I came to notice that I was busy fighting aged traditions and off beam beliefs only from the surface, I was crammed with achieving a certain image, a successful career woman who is independent and strong. But I couldn’t find that independency when I had doubts about myself and I definitely wasn’t strong enough when I was teetering at the sight of any “mustache” passing by. To be honest, I was beyond disappointed, for if I truly believed that men and women are equal, I could never have felt that way or even bothered to glimpse whoever is walking by, but it is all part of the frame, some reckless words that we just mumble out to discharge the residues of the male dominance era that up till that moment haven’t been fully eradicated.


Well, allow me these questions, is it enough for women to attend self-defense classes and carry around pepper sprays to feel safe? Is that the awaited salvation?
Which is more important, gaining our public rights where we’re entitled to exactly as any man is, or believing that we are not created to be dominated by men even on the emotional level?

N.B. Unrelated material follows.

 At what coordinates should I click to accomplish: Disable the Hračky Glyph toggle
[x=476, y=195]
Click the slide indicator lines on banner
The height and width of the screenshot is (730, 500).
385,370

When will our society understand that men are to provide security not intimidation and for women to stop being intimidated by men?And finally the same old question, on which basis can equality be defined, is it when a women feels she has all her rights handed down to her or is it when a man stops thinking of women as the weaker sex?! Because it seems that regardless of our social standards or academic achievements, we still have that si el sayed and Ameena plot planted tightly in our Egyptian roots.